▶ _Extract provided_:
4 Cholesterol Myths It's Officially Time to Stop Believing, According to Dietitians

Nutrition pros sound off on common cholesterol beliefs — and dispel those that are dated.

Nearly 4 in 10 Americans have high cholesterol, which is defined as total blood cholesterol above 200 mg/dL, according to the U.S. Centers for Disease Control and Prevention (CDC). While the "cholesterol-free" and "low-fat" crazes in the 1980s and '90s may have led you to believe that foods with cholesterol are the culprit, there's actually so much more that goes into your overall cholesterol ratio.

"It's not about food. Several other lifestyle risk factors are related to overall risk of cardiovascular disease, such as smoking, diabetes, high blood pressure, and stress," says Rachel Fine, RD, a registered dietitian and owner of the nutrition counseling firm To The Pointe Nutrition in New York City.

And get this: Not all cholesterol is bad. In fact, your body requires it for many vital functions including constructing cells and making hormones, the CDC explains. Our liver even makes some itself.

▶ _Your tasks_:
- A) Rewrite the stretch of the cholesterol article that starts with "And get this: Not" and ends with "makes some itself.", putting "essential" where "vital" stands.
- B) Continue the cholesterol article from the point where it stops.

[Items from a data source]
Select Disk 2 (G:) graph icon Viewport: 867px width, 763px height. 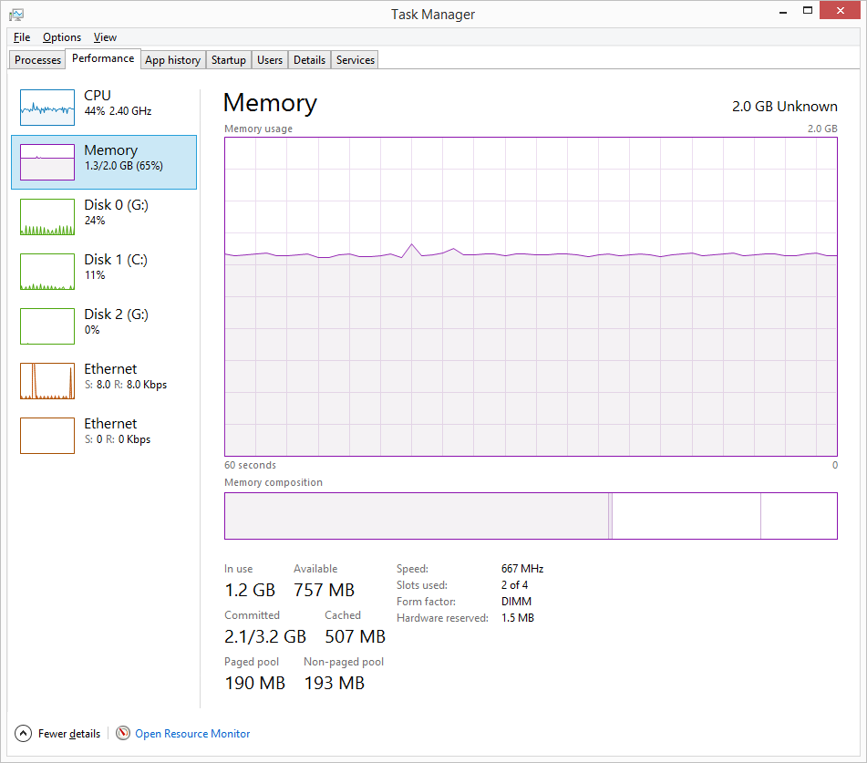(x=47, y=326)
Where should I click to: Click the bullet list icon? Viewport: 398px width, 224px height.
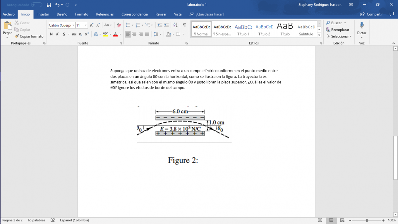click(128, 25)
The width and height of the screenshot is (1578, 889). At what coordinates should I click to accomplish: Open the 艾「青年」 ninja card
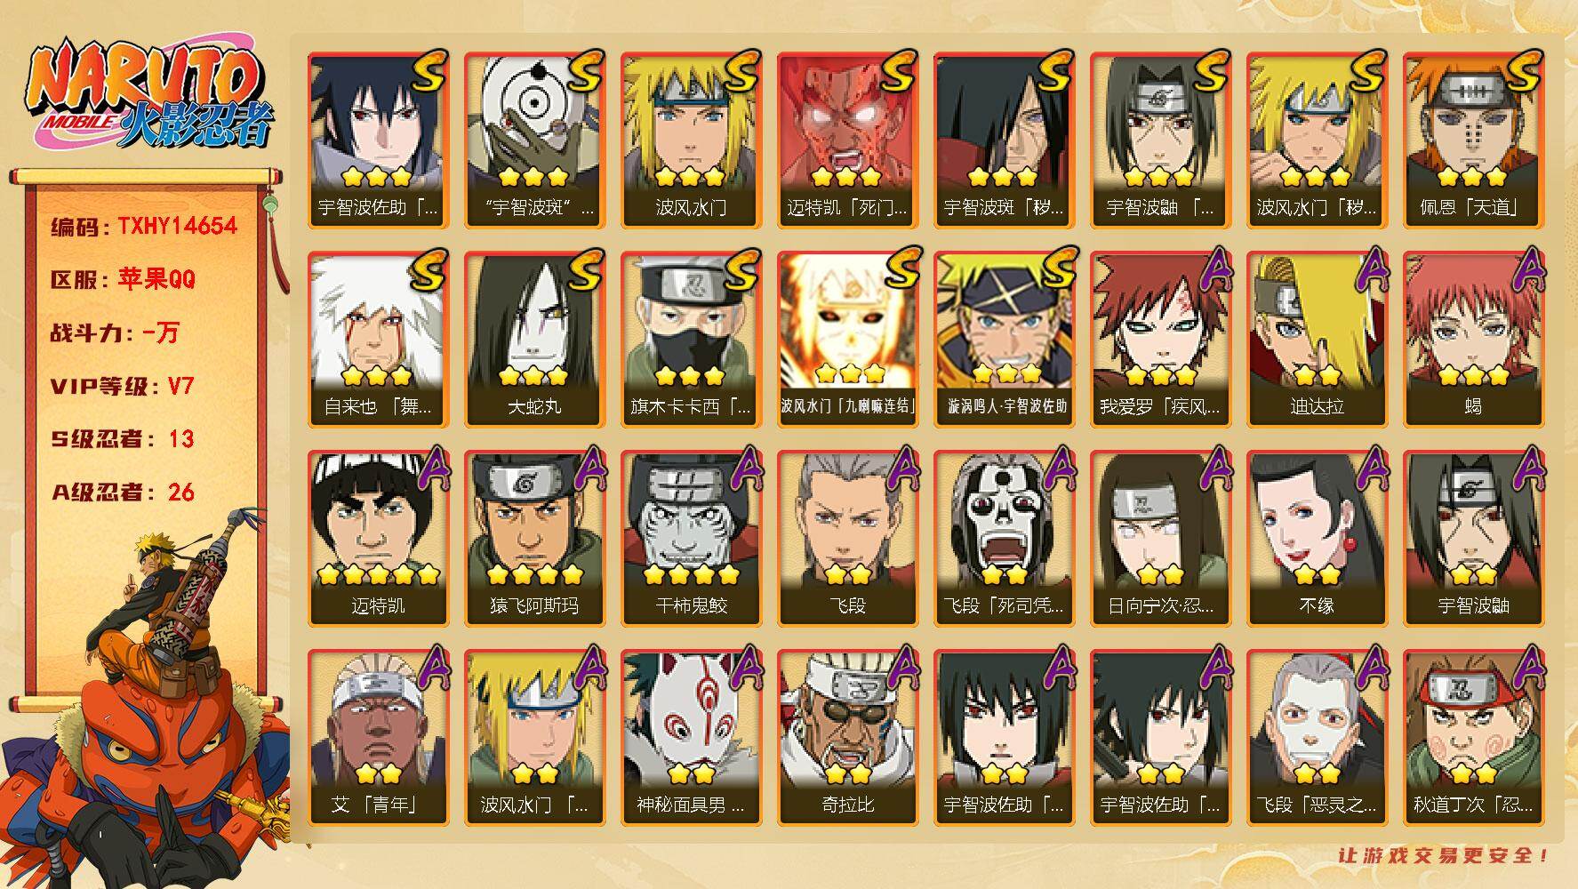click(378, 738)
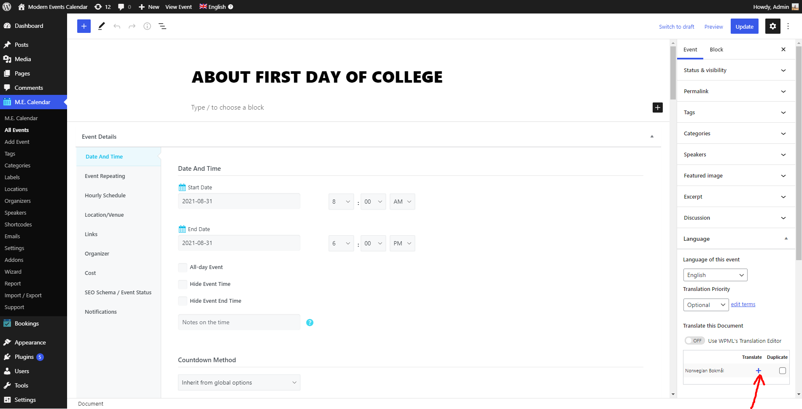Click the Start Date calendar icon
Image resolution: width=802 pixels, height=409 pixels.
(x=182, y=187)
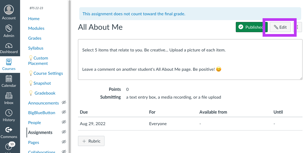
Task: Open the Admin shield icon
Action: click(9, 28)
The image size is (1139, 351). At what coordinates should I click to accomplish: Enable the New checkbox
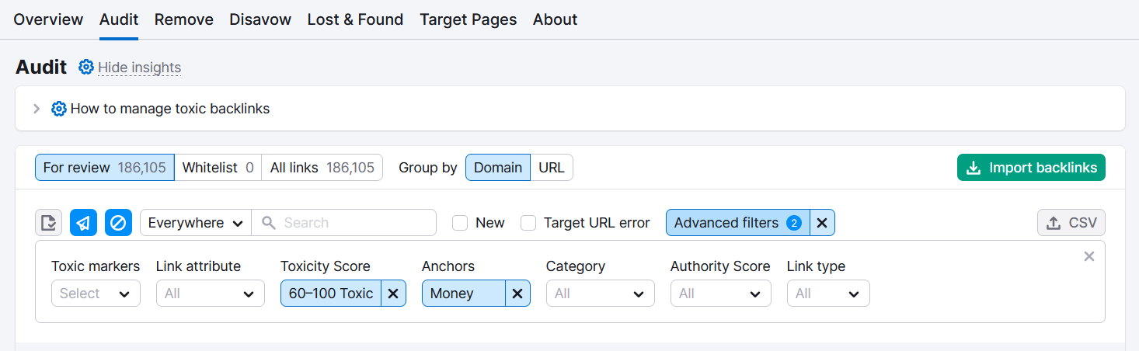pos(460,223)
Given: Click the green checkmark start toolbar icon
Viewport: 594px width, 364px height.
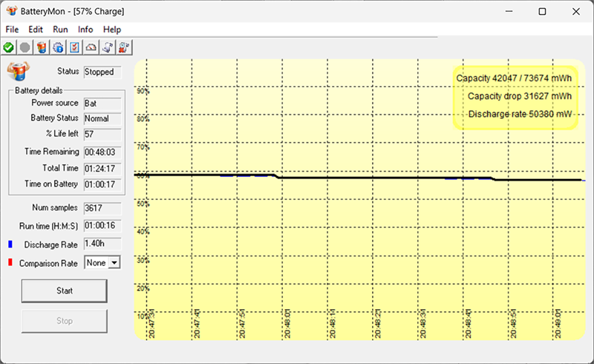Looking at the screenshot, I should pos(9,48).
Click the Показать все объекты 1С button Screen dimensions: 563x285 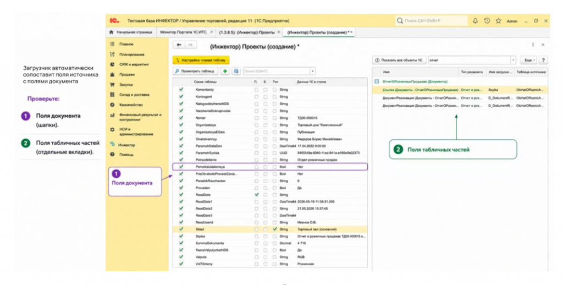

--

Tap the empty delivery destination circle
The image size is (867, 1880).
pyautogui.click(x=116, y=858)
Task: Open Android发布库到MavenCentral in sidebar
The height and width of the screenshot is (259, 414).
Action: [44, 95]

▶ _Responses_:
- A)
And get this: Not all cholesterol is bad. In fact, your body requires it for many essential functions including constructing cells and making hormones, the CDC explains. Our liver even makes some itself.

- B)
"Blood cholesterol is a waxy, fat-like substance that circulates throughout our body and at the right levels — this is key — provides an array of health benefits," explains Mary Stewart, RD, LD, a registered dietitian and the founder of Cultivate Nutrition in Dallas. "Dietary cholesterol, on the other hand, is cholesterol ingested from animal products. The main food sources include egg yolks, beef, poultry, and dairy products."

Medical pros once believed that dietary cholesterol had a prominent role in our blood cholesterol, but the vast majority of research now confirms that for the majority of people dietary cholesterol does not drastically influence blood cholesterol.

"Our body manufactures and regulates the cholesterol it needs to carry out important functions like creating hormones and serving as an important component of cell membranes," Stewart says.

Read on for four myths about dietary cholesterol, busted, plus how to really eat for healthier cholesterol levels and a healthier heart.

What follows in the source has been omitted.